While the IEEE results paint a different picture, it is estimated that 90 million wearable gadgets, including smart-watches and fitness trackers, were sold in 2014. This figure is expected to reach 200 million in 2015 quite comfortably, particularly in light of Apple's recent release of its smart Watch. Building on the proliferation of smartphones, wearables appear to be the next logical step in mobile technology development, and the potential for it to become one of the most invasive technologies is substantial.
The growth of wearables looks promising in a number of areas. The devices have maintained popularity in the fitness market while their application for medical purposes and managing disability is being widely explored. Smartwatches have been tipped to lead the trend in wearable tech, with potential for the accessory to manage connected appliances and devices through a single application; this carries neatly across to another buzzword, the much-vaunted 'Internet of Things'.
Simply defined, IoT extends the 'smart' capabilities available on computers and smartphones to other electronics devices such as fridges, thus expanding the scope of capabilities within the kit and connectivity between numerous devices. Currently, most wearable tools need to connect to a smarter device, like a smartphone, in order to function, which suggests a reason why there has been a delay in their adoption. However, Dizmo's chief marketing officer Luigi Mantellassi considers, adoption of wearable technology will supersede smartphones as we develop into what he calls 'sensor stations'.

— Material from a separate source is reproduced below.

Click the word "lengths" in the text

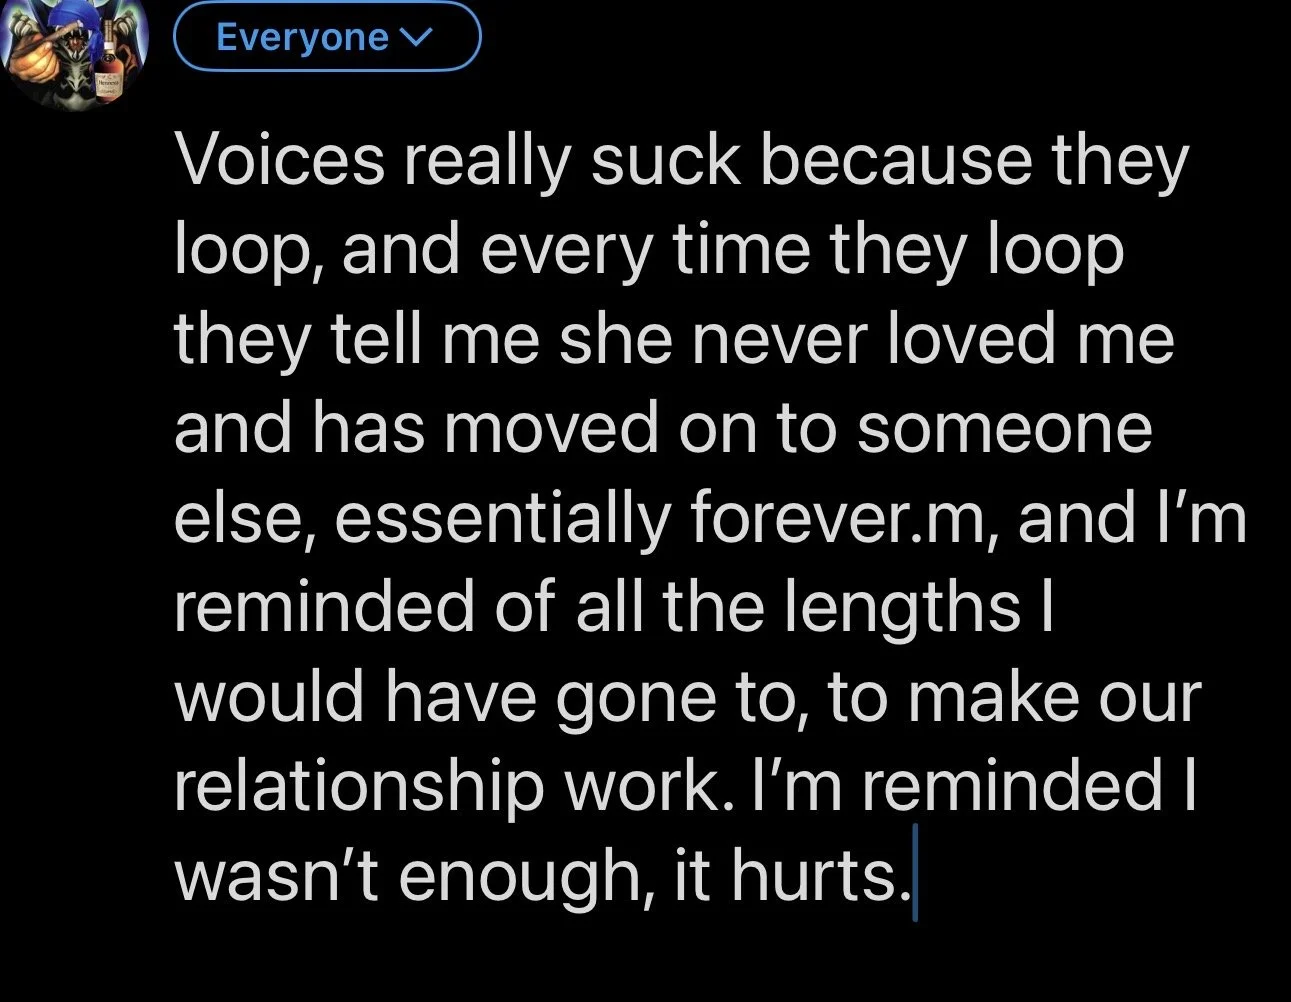click(x=901, y=606)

"We are already [sensor-stations] through the electronic devices we carry with us," he says. "If the ultimate implementation of IoT is to connect 99 percent of objects to the Internet, this will include what we wear too. The adoption of wearables will largely exceed computers and phones as we will take advantage of them for things such as safety, health and simplification of everyday tasks."
Dr Kevin Curran, senior lecturer in computer science at the University of Ulster, warns that if IoT is to infiltrate modern life, security and a system to manage huge data transfers should lead as major focus. "IoT will offer the ability for consumers to interact with almost every appliance and device they own," he says. "If IoT is campaigning to run nearly every aspect of our digital lives, considerations need to be made to ensure a seamless and safe introduction. Security, standards and overburdening the network are three requirements that need to be focused on before implementing for mass adoption in the modern business place.

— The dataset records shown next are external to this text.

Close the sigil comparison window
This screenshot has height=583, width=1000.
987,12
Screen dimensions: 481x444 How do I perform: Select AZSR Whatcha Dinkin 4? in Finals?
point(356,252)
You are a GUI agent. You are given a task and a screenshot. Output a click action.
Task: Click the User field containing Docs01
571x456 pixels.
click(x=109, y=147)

"Any Internet of Things initiative will require a tailored data-processing strategy that balances current requirements, continuous growth, and future applications. That can only be done through very powerful processors that enable collaboration between devices, analytics platforms, customers and real-world systems. In other words, let everything speak to everything in the same language, and compile and analyse all conversations in real time."